My major influence was Robert Benchley, whose nonchalant comic style I ruthlessly tried to mimic. I read everything he wrote, the funniest man in print I'd ever read (more laugh-out-loud funny than Thurber or Perleman). I also was heavily influenced by Mad magazine's mercifless jabs at all pop culture, Max Shulman's column on campus life that ran in the college paper with Marlboro ads, and the satirical comedians of the time --Nichols & May, Bob & Ray, Stan Freberg, Tom Lehrer, Mort Sahl, Shelley Berman, Bob Newhart, etc. (all of whom I later wrote about in my 2003 book "Seriously Funny: The Rebel Comedians of the 1950s and 1960s"). I had a creative writing teacher at college, Roland Lee, who was a big supporter of mine. The book that most influenced me to become a journalist was Ben Hecht's autobiography, "Child of the Century." Mencken was also an influence, his flamboyant rococo style more than his views or politics.

When and where do you write?

I write at a computer in my study, surrounded by photos of some triumphant moments in my career, musical theater posters and showbiz artifacts. I write every day for four to six hours if I'm working on a book or have a free lance assignment or column deadline.

What are you working on now?

I'm now at work on a book about the landmark Broadway musical showstoppers, also a memoir and a collection of my entertainment pieces from my 14 years as critic and columnist at the San Francisco Chronicle.

Have you ever suffered from writer’s block?

I've never had a real psychological writer's block, just periods when I'm not much in the mood, or don't feel inspired or in a funny frame of mind, but it always passes. I've never understood writers who claim it's agony and claim to bleed every sentence. For me, it's a joy and a release, if it's going well. It's all I really know how to do with any competence. It keeps me engaged and entertained as nothing else does, except friends or a great musical or solo performance.

What’s your advice to new writers?

Read everything, the classic advice that I never quite followed, and write, rewrite and polish every day. Be as tough on your work as you can be, advice I wish I were more vigilant about. New writers, if they're any good, don't really need advice.

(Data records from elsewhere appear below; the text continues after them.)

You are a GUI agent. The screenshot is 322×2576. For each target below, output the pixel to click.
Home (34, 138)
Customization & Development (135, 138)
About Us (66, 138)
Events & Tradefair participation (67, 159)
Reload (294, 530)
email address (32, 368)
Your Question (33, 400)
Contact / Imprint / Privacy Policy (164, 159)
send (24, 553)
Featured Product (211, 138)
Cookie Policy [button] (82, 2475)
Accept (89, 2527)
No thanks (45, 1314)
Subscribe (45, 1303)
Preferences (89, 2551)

Bio: TV critic and humor columnist, San Jose Mercury-News (1960-1963). Feature writer, New York Post (1963-1966). movie and theater critic, Oakland Tribune (1966-1971). Feature writer, critic and syndicated humor columnist, New York Daily News (1972-1979). Critic and humor columnist, San Francisco Chronicle (1979-1993). Author of six books, including "Playing House," "Out on a Whim," "The Fragile Bachelor," "Raised on Radio," "Seriously Funny: The Rebel Comedians of the 1950s and 1960s," "Right Here on Our Stage Tonight!: Ed Sullivan's America." Winner of an ASCAP Deems Taylor Award for a series on Broadway lyricists, Pulitzer Prize juror on the best play of 1989, winner of New York Newspaper Guild Page One Award for humor.